What's the difference between RPE and RIR?
They're two views of the same thing. RIR (Reps In Reserve) counts the reps you had left; RPE rates the effort. For sets near failure they mirror each other: RPE 10 = 0 RIR, RPE 9 = 1 RIR, RPE 8 = 2 RIR. This calculator converts your RPE to RIR, adds it to your reps to get "effective reps to failure," and feeds that into the 1RM estimator.
Why do RPE charts from different sources disagree?
Every chart is built on a model — a rep-max formula or averaged lifter data — and the models diverge, especially at higher reps.
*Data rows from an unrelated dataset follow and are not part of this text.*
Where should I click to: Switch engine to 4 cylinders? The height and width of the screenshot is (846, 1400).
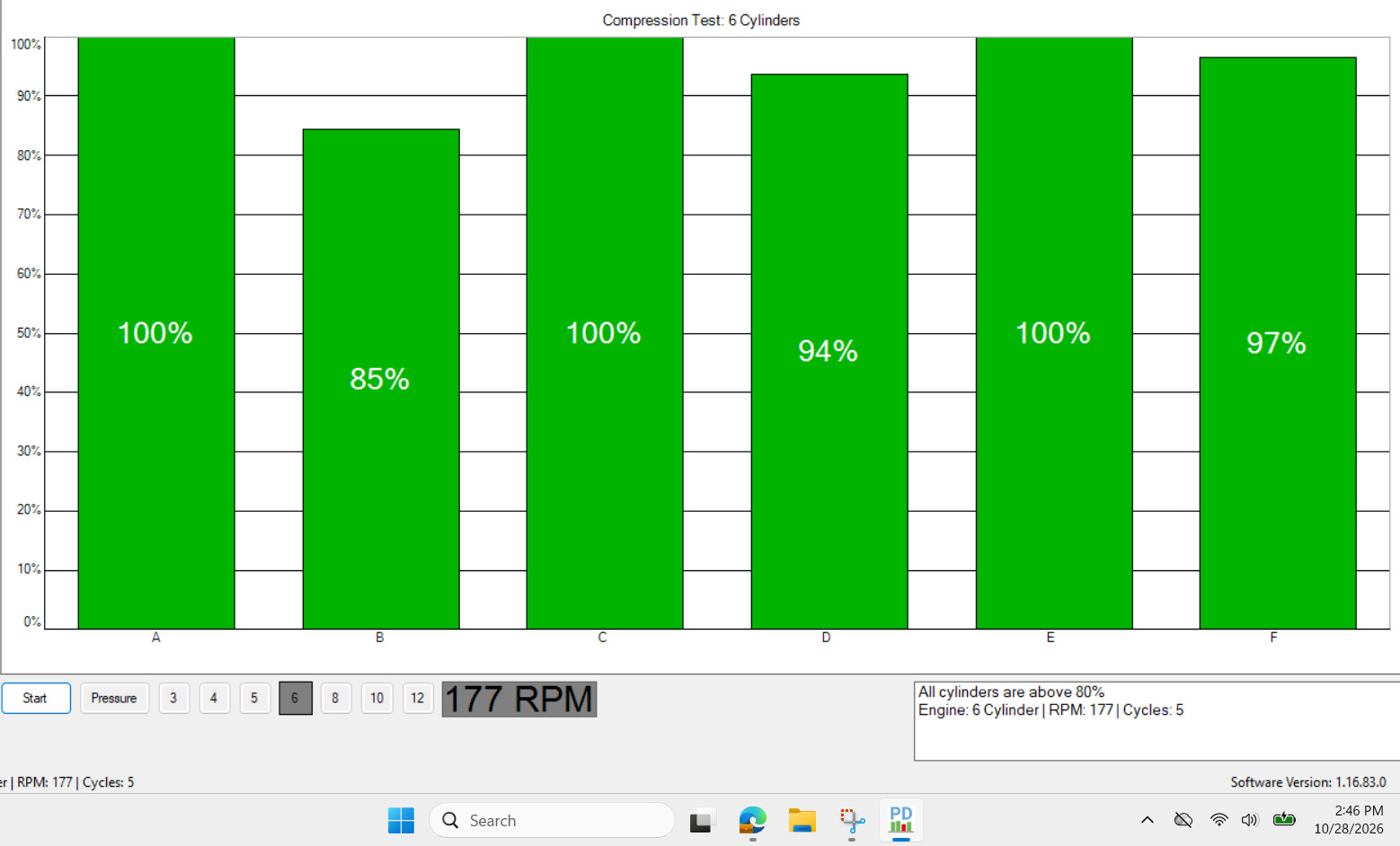[214, 698]
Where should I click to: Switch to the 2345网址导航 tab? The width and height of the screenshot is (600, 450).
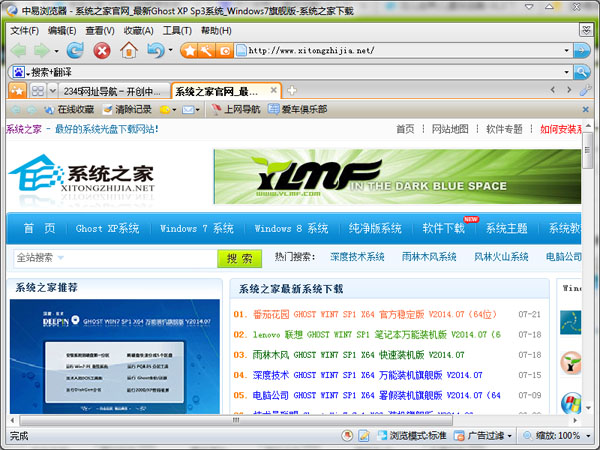point(117,91)

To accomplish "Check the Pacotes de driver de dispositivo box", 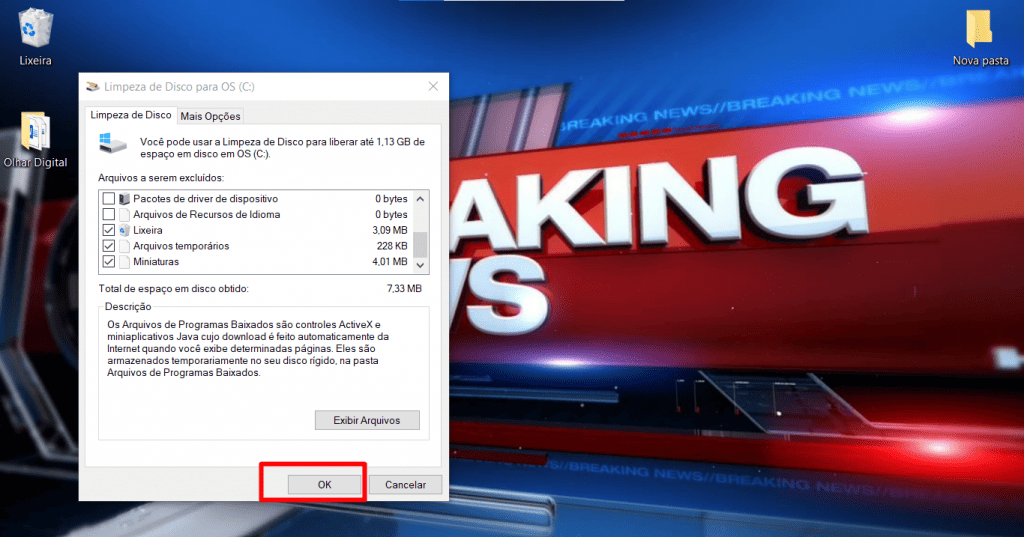I will coord(108,199).
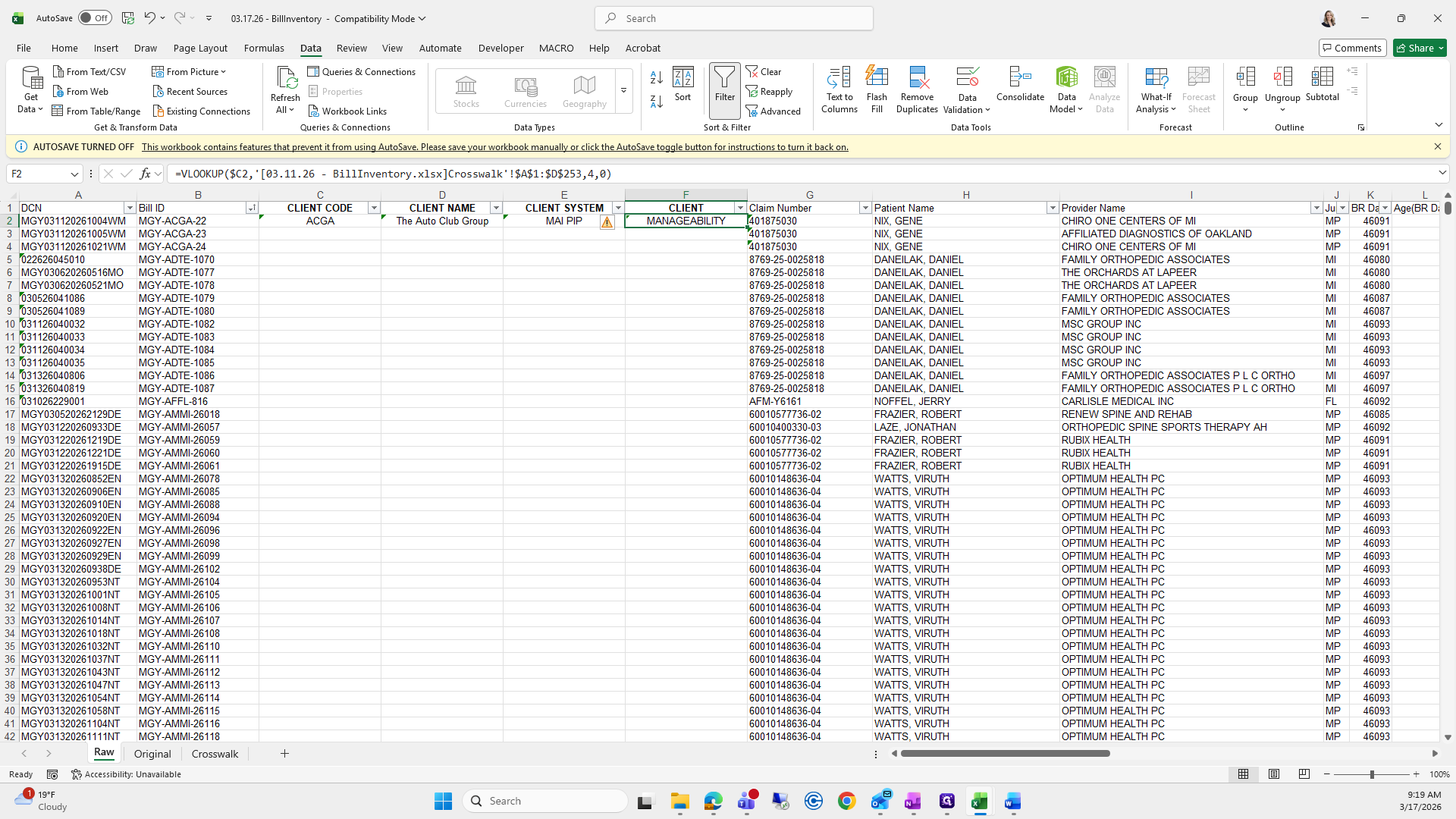Open the CLIENT NAME column filter dropdown
This screenshot has width=1456, height=819.
point(496,208)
This page uses the exact estimator the NutriMind app trains you with (Brzycki at 10 or fewer effective reps, Epley above), so numbers here match your in-app targets; other charts will typically sit within 1–3% of these values.
How accurate is RPE-based 1RM estimation?
For experienced lifters rating honestly, very good — usually within a few percent on sets of 2–8 reps at RPE 7+. Accuracy drops when RPE is guessed poorly (beginners commonly underrate; most people have more reps left than they think) and on very high-rep sets, where endurance blurs the rep-to-max relationship. Calibrate occasionally by taking a set all the way to failure.
What RPE should my working sets be?
Most productive training lives at RPE 6–9. A common structure: strength work at RPE 7–8.5 for 1–6 reps, hypertrophy work at RPE 7–9 for 6–15 reps, and only occasional RPE 10 sets — going to true failure every set adds fatigue faster than it adds stimulus.